-- START Supplied passage --

IntroSort or Introspective sort
Introsort(Introspective sort) is a comparison based sort that consists of three sorting phases. They are Quicksort, Heapsort, and Insertion sort. Basic concepts of Introsort and the C++ code are available here
The following section shows how the Introsort algorithm is formulated, after reviewing the pros and cons of the respective algorithms.
The Quicksort is an efficient sorting algorithm but has the worst-case performance of O(N ^ 2) comparisons with O(N) auxiliary space. This worst-case complexity depends on two phases of the Quicksort algorithm.
1. Choosing the pivot element
2. Recursion depth during the course of the algorithm
Heapsort has O(N log N) worst-case time complexity, which is much better than the worst case of Quicksort. So, is it evident that Heapsort is the best? No, the secret of Quicksort is that it does not swap already elements that are already in order, which is unnecessary, whereas with the Heapsort, even if all of the data is already sorted, the algorithm swaps all of the elements to order the array. Also, by choosing the optimal pivot, the worst-case of O(N ^ 2) can be avoided in quicksort. But, the swapping will pay more time in the case of Heapsort that is unavoidable. Hence, Quicksort outperforms Heapsort.
The best things about Heapsort is that, if the recursion depth becomes too large like (log N), the worst case complexity would be still O(N log N).
The Mergesort has the worst case complexity only as O(N log N). Mergesort can work well on any type of data sets irrespective of its size whereas the Quicksort cannot work well with large data sets. But, Mergesort is not in-place whereas Quicksort is in-place, and that plays a vital role in here. Mergesort goes well with LinkedLists whereas Quicksort goes well with arrays. The locality of reference is better with Quicksort, whereas with Mergesort it is bad. So, for conventional purposes, having memory constraints in hand, Quicksort outperforms Mergesort.
- Insertion sort
The main advantage of the insertion sort is its simplicity. It also exhibits a good performance when dealing with a small list. The insertion sort is an in-place sorting algorithm so the space requirement is minimal. The disadvantage of the insertion sort is that it does not perform as well as the other sorting algorithms when the size of the data gets larger.
Here is how Introsort is formulated:
Choosing the right sorting algorithm depends on the occasion where the sorting algorithm is being used. There are a good number of sorting algorithms in hand already that has pros and cons of its own. So, to get a better sorting algorithm, the solution is to tweak the existing algorithms and produce a new sorting algorithm that works better. There are a lot of hybrid algorithms, that outperforms the general sorting algorithms. One such is the Introsort. The best versions of Quicksort are competitive with both heap sort and merge sort on the vast majority of inputs. Rarely Quicksort has the worst case of O(N ^ 2) running time and O(N) stack usage. Both Heapsort and Mergesort have O(N log N) worst-case running time, together with a stack usage of O(1) for Heapsort and O(log N) for Mergesort respectively. Also, Insertion sort performs better than any of the above algorithms if the data set is small.

-- END Supplied passage --

Answer these from the Introsort page:
1. What worst-case number of comparisons does it give for Quicksort?
2. Which data structure does it say Mergesort goes well with?
3. What stack usage does it state for Heapsort?

-- START Given data --

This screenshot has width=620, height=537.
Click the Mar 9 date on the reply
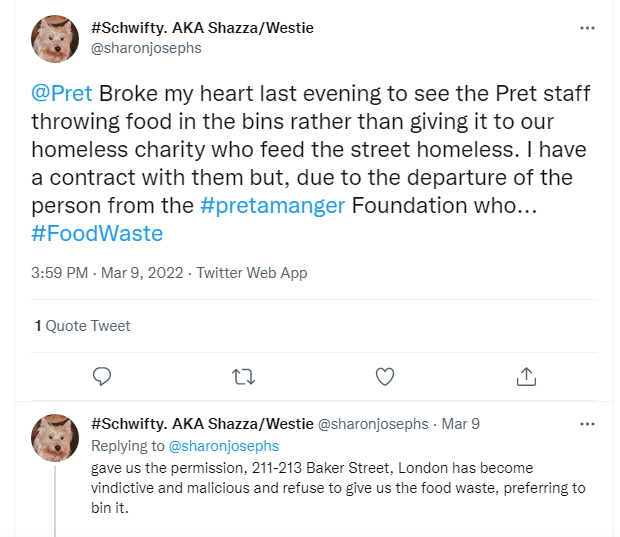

-- END Given data --

_Result for this task_
1. O(N ^ 2)
2. LinkedLists
3. O(1)